But let's get back to Job first. It's a fairly late book, as books in the original Hebrew Bible go, very likely post-exilic. It addresses an issue that many were wrestling with in the wake of the Babylonian Exile: If God really is all-powerful, all-loving, and just, why did this happen? Why was the temple destroyed, Jerusalem torn down, the people hauled off to captivity in a foreign land? Why would God permit this to happen?

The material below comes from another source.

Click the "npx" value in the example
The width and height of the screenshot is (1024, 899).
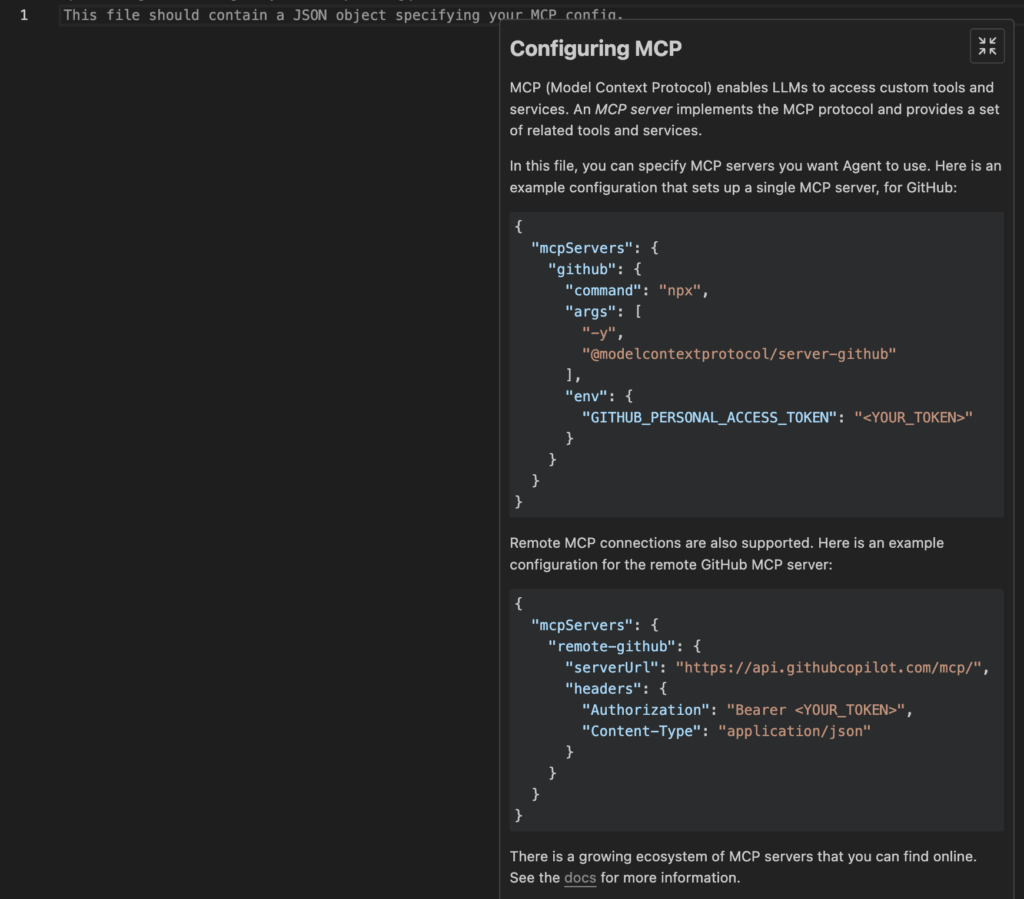(682, 290)
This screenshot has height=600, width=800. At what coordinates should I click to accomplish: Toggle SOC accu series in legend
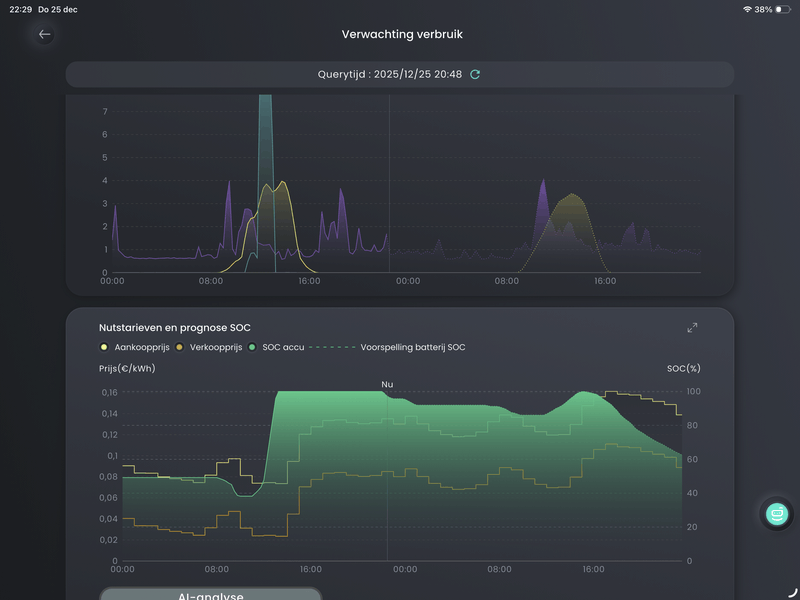tap(278, 347)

One solution was to put all these events in the context of a greater, mysterious plan, that would ultimately culminate in the salvation of the entire world through the covenant faithfulness of Israel. This Salvation History was worked into all the old stories of the founding of Israel, the Egyptian period, the Exodus, the time of the Judges, and ultimately the Succession Narrative that begins with King David. All of Israel's history, from Abraham through the Exile, was worked into this epic of narrative theology--which, once coopted by Christians, laid the groundwork for their own supercessionist belief that Jesus was the culmination of God's covenant witih Israel, which was now transfered to the church.

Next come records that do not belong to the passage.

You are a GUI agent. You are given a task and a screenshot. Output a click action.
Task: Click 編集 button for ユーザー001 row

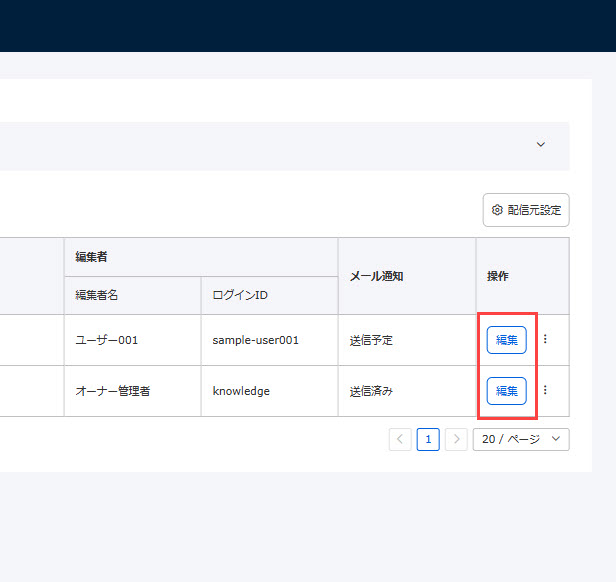[506, 340]
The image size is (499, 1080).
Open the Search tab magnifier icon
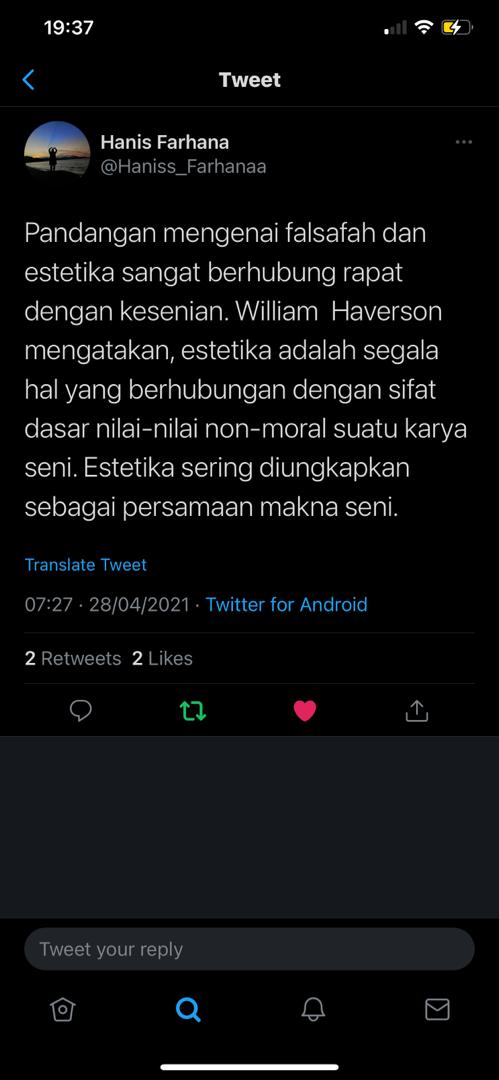tap(187, 1009)
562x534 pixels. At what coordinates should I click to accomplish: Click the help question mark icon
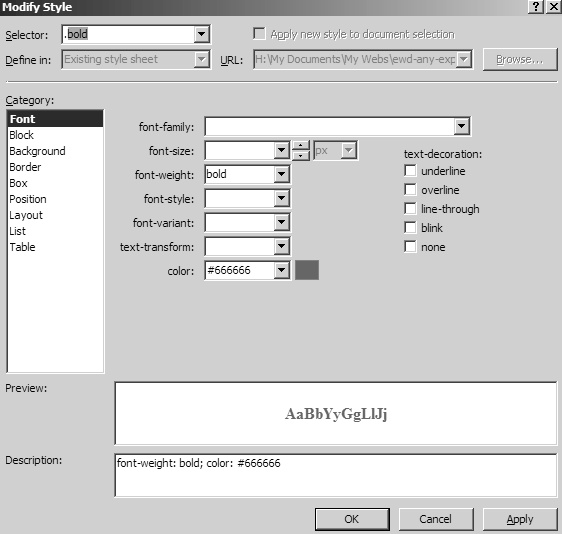536,7
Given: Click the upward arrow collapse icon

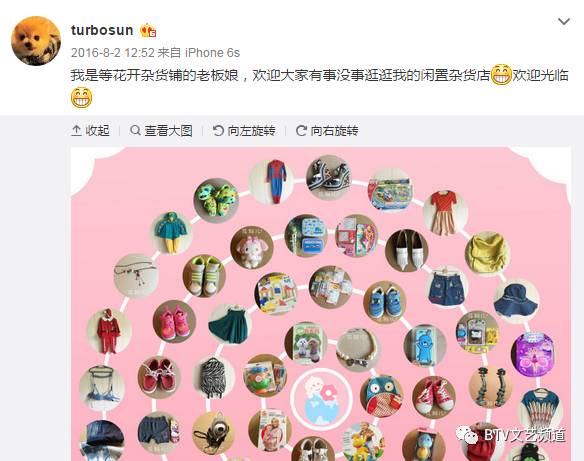Looking at the screenshot, I should 76,130.
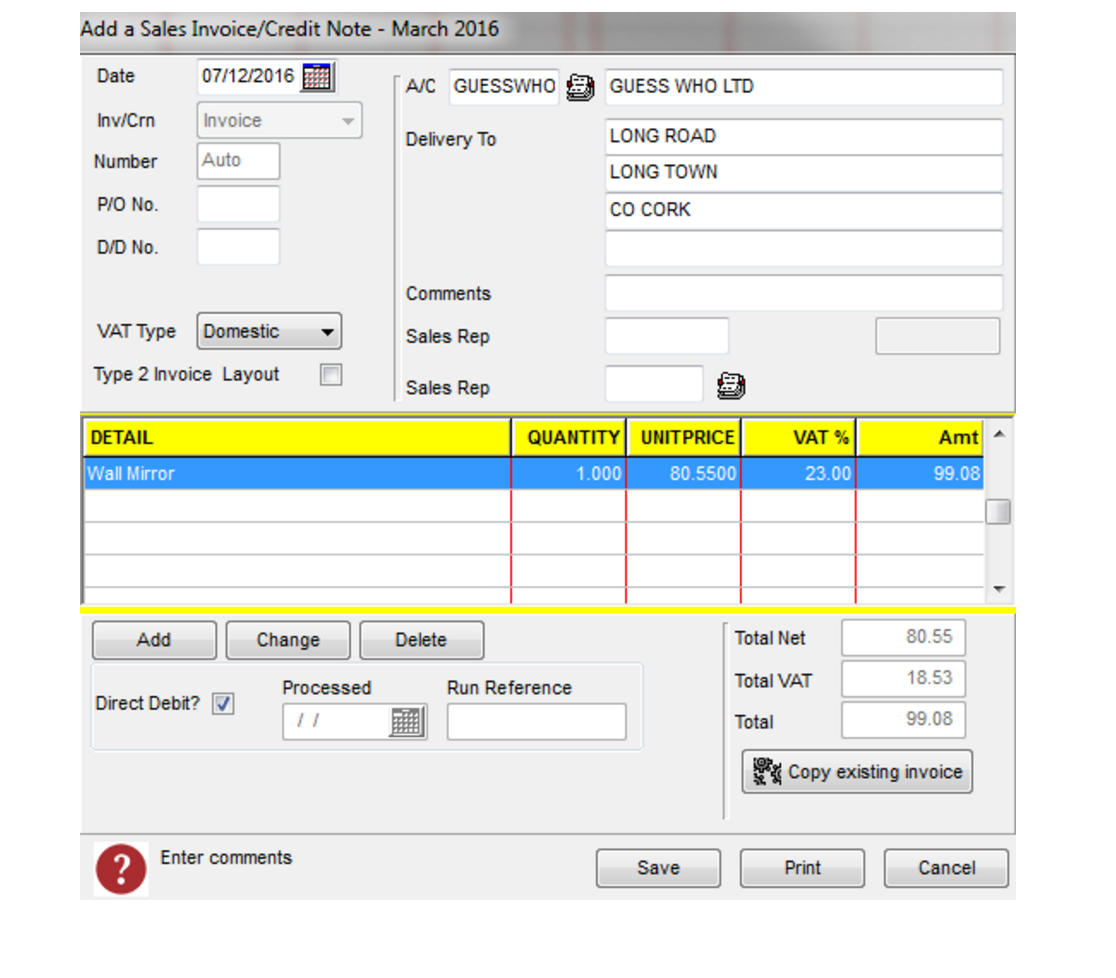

The more radical solution, though, was to take the story of Job, a folk tale present in many cultures of the time--a righteous man becomes the pawn of cosmic pranksters--and use it as the framework to call all of this into question. The text of Job has been radically altered, most likely because, at some point in its early existence, it was deemed too radical, even blasphemous. The unsatisfying ending might have been viewed as a way to fix all that was wrong with it; of course, what it really does is make matters worse. The God of Job is every bit as mercurial and capricious as the Greco-Roman pantheon, sadistically abandoning a righteous man to hell on earth just to see what happens. The infuriating voice from the whirlwind, telling all who dare read this book that the One with the power can do whatever that One damn well pleases to do, even to the point of destroying innocents to prove a point, puts us in the uncomfortable position of knowing this is exactly the God we invoke whenever we offer thanksgiving that our house just missed being destroyed by a tornado--while our neighbors were not so lucky, and died.

The choice we must face is this: either God is all-powerful, or all-loving. We can't have it both ways. God the powerful causes everything to happen, which puts innocents in the path of destruction every minute of every day. God the loving can't be all-powerful, or those innocents would never die.

There are two other choices, of course: we got it wrong when we decided God was either just or loving, and God is in fact a sadistic monster playing a cosmic version of Sim City, manipulating the forces of nature and history to see what happens; or that there simply is no God, and Chaos runs the show. Or--just in case you were wondering when I'd get to the parenthetical alternate title--there's a much slower force for justice at work, a principle that gradually moves souls toward Paradise, called Karma.

I have been known to evoke Chaos to explain many an unjust situation, but it can only go so far. Experience has taught me that there really are laws at work in my world, laws that function with ruthless consistency. Drop a fragile object over a hard surface, and gravity will get you every time. Mix some viable sperm and an egg, and there will be a baby. Threaten someone with harm, and he or she will become angry or frightened. Actions have consequences, often spurring reactions that have their own set of consequences; hence my allusion to Chaos Theory.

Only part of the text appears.